▶ [EXERCISE BRIEF]: The expected answer holds every line from the first line of the data below through the line containing "Click the orange 223.72 price tag", exactly as written, and no other line.
——
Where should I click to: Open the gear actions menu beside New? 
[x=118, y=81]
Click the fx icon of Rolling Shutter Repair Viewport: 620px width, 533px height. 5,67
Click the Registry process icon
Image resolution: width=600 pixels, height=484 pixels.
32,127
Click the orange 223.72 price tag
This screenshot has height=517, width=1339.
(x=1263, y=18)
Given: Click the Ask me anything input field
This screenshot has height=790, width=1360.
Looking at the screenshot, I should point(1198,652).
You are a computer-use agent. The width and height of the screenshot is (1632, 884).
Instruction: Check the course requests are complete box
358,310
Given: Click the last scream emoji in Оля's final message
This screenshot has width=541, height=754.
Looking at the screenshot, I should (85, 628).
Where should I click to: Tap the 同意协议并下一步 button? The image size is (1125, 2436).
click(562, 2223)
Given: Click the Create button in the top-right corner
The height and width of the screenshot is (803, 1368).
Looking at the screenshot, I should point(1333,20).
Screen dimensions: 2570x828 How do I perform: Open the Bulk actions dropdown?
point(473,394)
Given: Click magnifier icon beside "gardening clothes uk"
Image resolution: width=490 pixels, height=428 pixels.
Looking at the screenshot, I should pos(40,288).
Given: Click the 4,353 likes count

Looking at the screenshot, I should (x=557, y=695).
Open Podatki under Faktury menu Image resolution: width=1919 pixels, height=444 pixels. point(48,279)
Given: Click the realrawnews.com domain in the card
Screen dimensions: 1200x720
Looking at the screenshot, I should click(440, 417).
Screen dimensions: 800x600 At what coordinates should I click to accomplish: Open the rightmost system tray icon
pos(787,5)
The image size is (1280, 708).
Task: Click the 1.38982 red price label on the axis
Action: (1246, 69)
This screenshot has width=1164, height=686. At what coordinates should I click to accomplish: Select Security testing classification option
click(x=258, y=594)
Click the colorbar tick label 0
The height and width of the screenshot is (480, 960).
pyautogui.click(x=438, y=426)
——
▶ [RESPONSE BOX]:
Where should I click to: Open the gear actions menu beside New? 
[x=118, y=81]
Click the fx icon of Rolling Shutter Repair Viewport: 620px width, 533px height. 5,67
Click the Registry process icon
Image resolution: width=600 pixels, height=484 pixels.
32,127
Click the orange 223.72 price tag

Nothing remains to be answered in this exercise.